Among the lines below, which ones contain the word "computer"? Copy every such line.

• [ENTRIES SHOWN]:
== Segment start ==

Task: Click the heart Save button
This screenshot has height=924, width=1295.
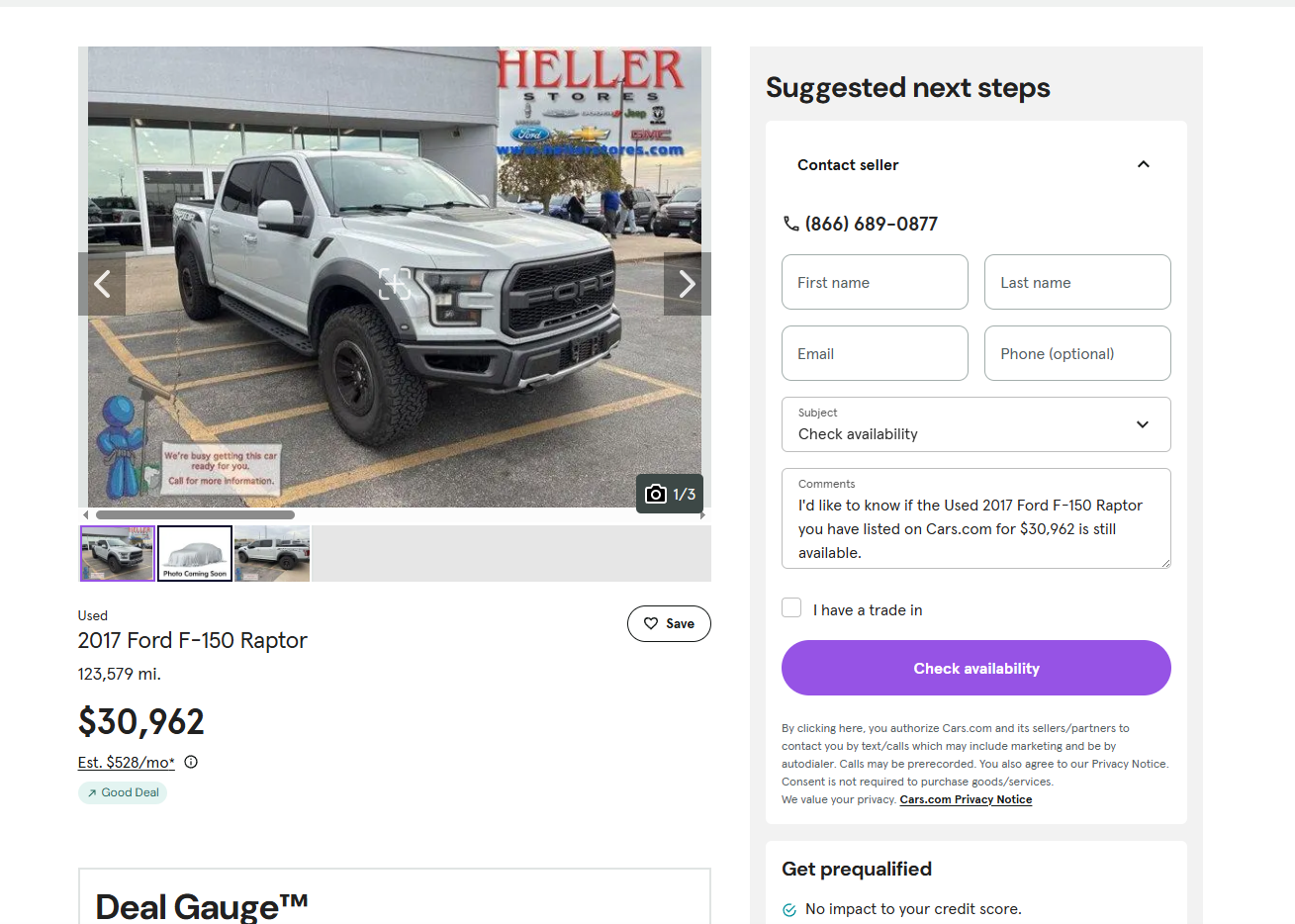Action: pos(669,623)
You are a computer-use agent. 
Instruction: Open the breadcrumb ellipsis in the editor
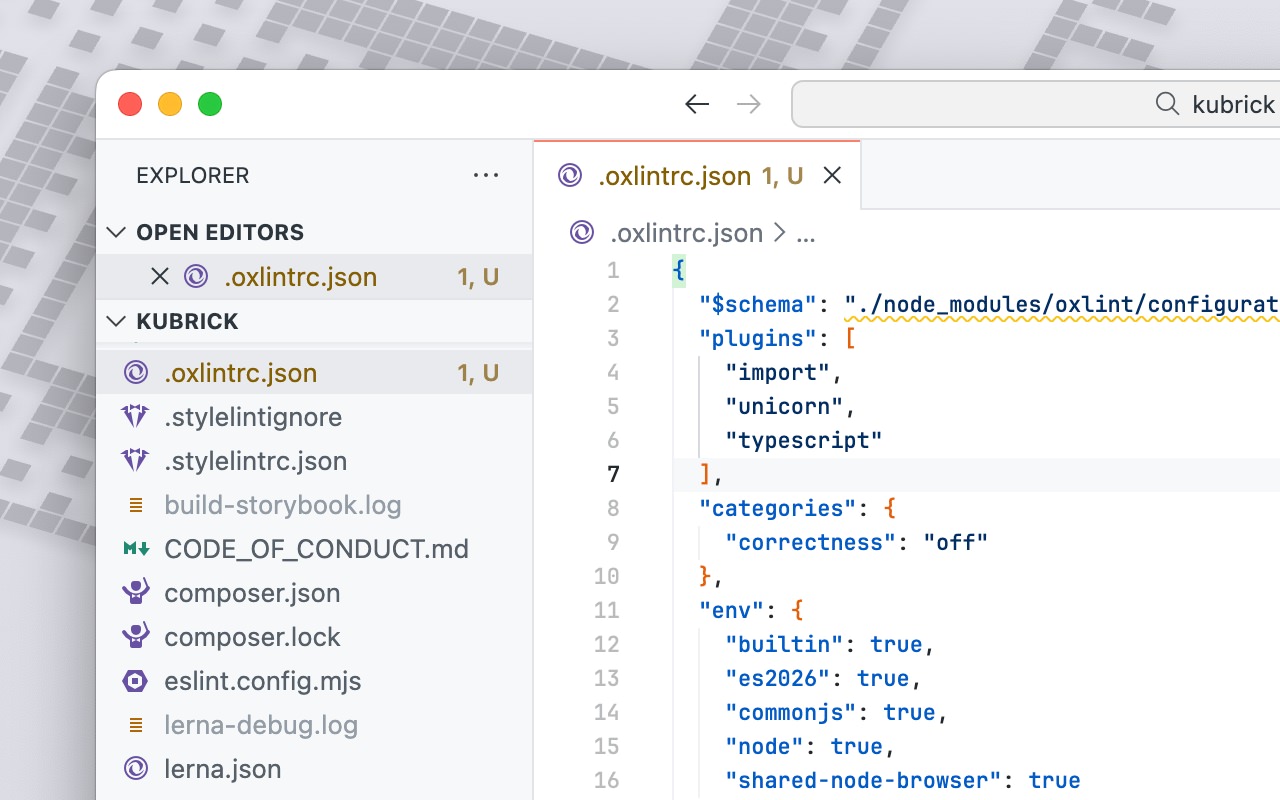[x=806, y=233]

== Segment end ==
== Segment start ==

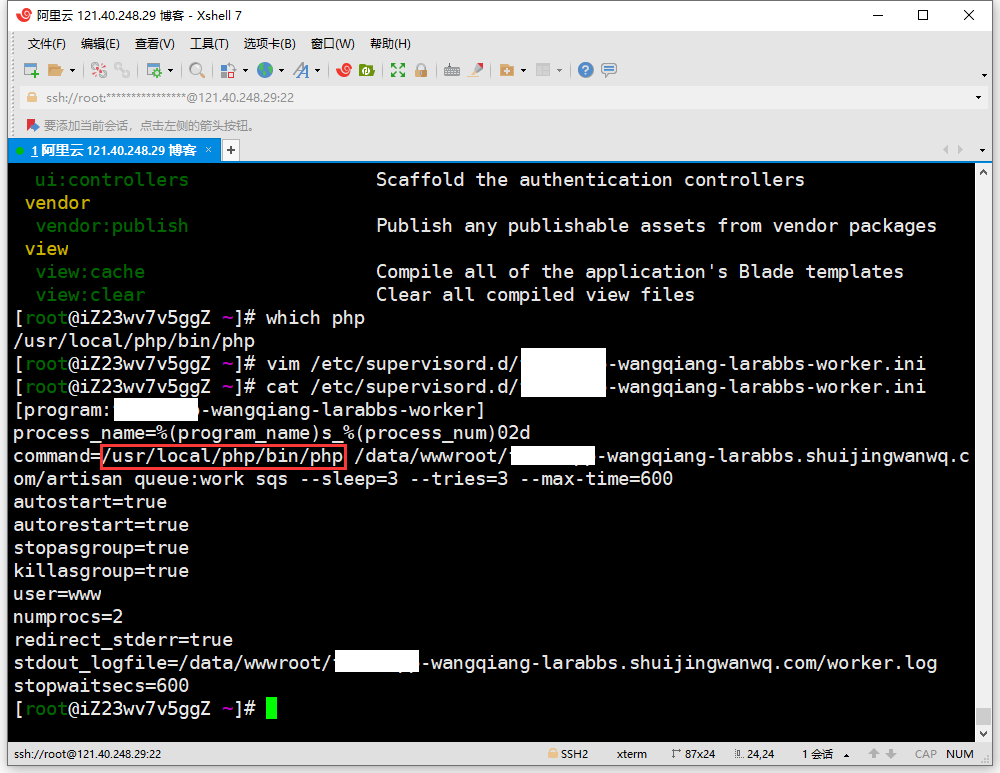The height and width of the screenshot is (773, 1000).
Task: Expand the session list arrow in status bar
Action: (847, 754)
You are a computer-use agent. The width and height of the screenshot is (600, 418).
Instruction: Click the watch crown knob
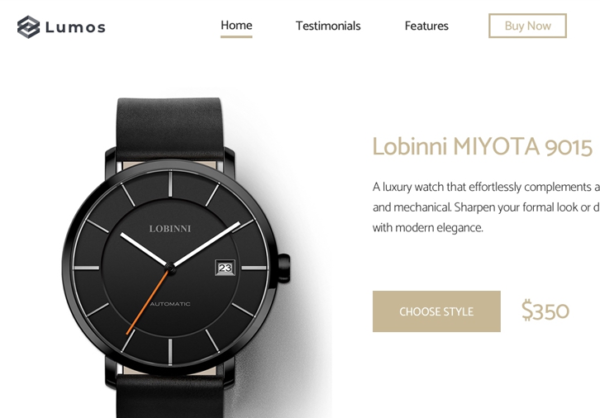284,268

== Segment end ==
== Segment start ==

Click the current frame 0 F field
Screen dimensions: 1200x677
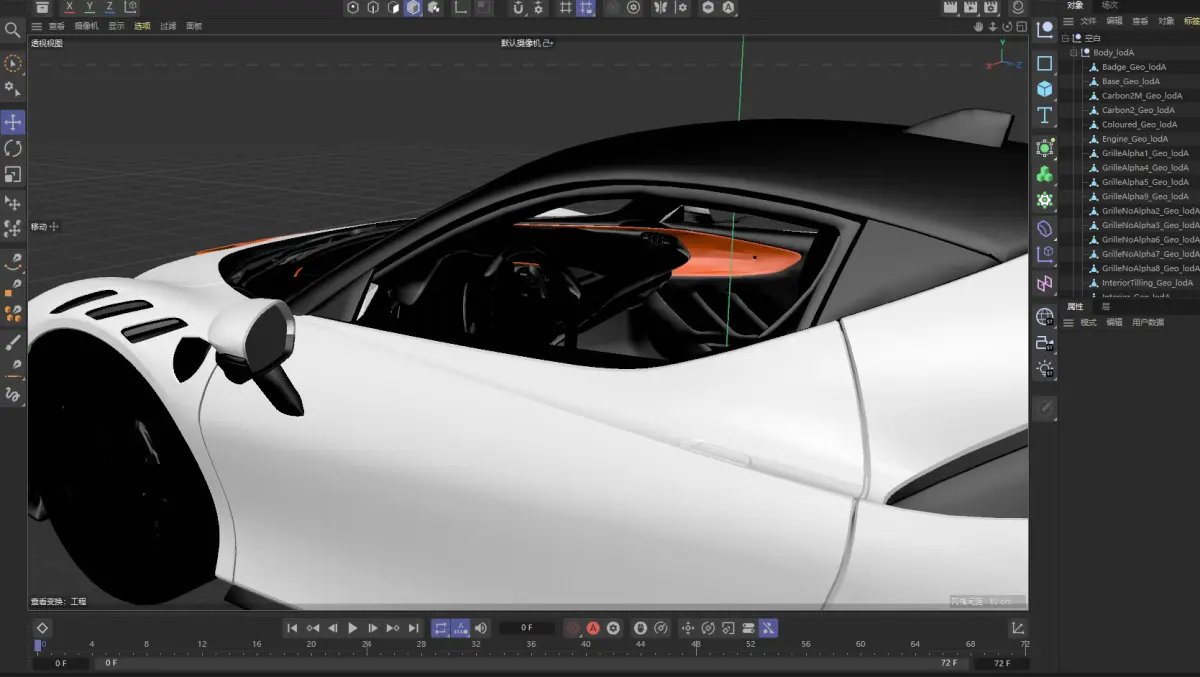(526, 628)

== Segment end ==

• [WRITTEN RESPONSE]:
You are a computer-use agent. 
You are a computer-use agent. The width and height of the screenshot is (600, 418).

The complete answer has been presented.